For a patient who is facing a new diagnosis of lung cancer, there are a lot of really important things to keep in mind. But really thinking about top three of them, the first one is that you wanna know what stage the cancer is. And when we talk about stage, we’re talking about how far the caner has spread. So, sometimes a cancer is found at Stage I when it’s still just a mass, a tumor in the lung.

Stage II means that it’s spread into some of the lymph nodes that are still in the lung. And for Stage I and II, for most people, we know that that means surgery is the treatment option. The next stage is Stage III, and that means that the cancer has started to spread into these lymph nodes.

And lymph nodes are just normal part of the body, but it’s a place cancer often will go. And if it goes into the lymph nodes in the center of the chest, called the mediastinum, then it becomes Stage III. And that changes the treatment. It’s usually more complicated. You wouldn’t normally just have surgery. There’s still sometimes surgery, and sometimes radiation, and almost always some sort of treatment like chemotherapy.

But it’s very complex. And usually we recommend that if you know it’s Stage III that you have a team that’s surgeons and radiation oncologists and medical oncologists to think about it. And then Stage IV means that’s it’s spread. So, knowing – meaning that it’s spread in a way where treatments are gonna involve chemotherapy or targeted treatment or immune therapy, and sometimes radiation, but not normally surgery.

And so, because it’s such a big difference in how things are treated based on stage, that’s the most important question to talk to your treating team about. The next most important question, assuming that it’s metastatic or Stage IV because that’s the most common way that we find lung cancer.

If it is metastatic or Stage IV then you wanna find out well, are there any markers, any tumor markers or cancer genetic changes, that are gonna help pick the treatment. And when I say that, I’m talking about gene changes in specific genes. The ones we think about a lot is something called EGFR, or epidermal growth factor receptor; or ALK, which is A-L-K; KRAS. There’s a whole list of them. But the most important are EGFR, ALK, and ROS, and BRAF.
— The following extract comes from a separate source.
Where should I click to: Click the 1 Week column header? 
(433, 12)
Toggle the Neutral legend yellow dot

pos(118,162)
And why that’s so critical is that if you have metastatic cancer and the tumor has one of those mutations then instead of chemotherapy, the best treatments are gonna be pill drugs, so basically, medications that you take my mouth. And we know that when the tumor has one of those specific mutations, the pill drugs are gonna be more likely to shrink the tumor and have that last longer. So, that’s why it’s so important to know about that. And then the other thing that we look at a lot is something called PD-L1, and that helps us determine about the immune therapy.

So, there’s been a lot on the news about this new class of treatments called immune therapy. And those can work for a lot of different people with a lot of different kinds of cancers. But they don’t always work. And this PD-L1 test can help us know a little bit more about when it might be the best choice, or when it might be something we can add to chemotherapy. And so, getting that information back is important, too.

And I’m gonna add a little bit extra to that. A lot of times that PD-L1 result will come back faster than the gene changes of the tumor, the molecular changes to the tumor. And it’s important to have the whole picture, so you wanna know not just what stage, not just the PD-L1, but also if there are any gene changes in the tumor, so that the best treatment choice can be talked about with the care team.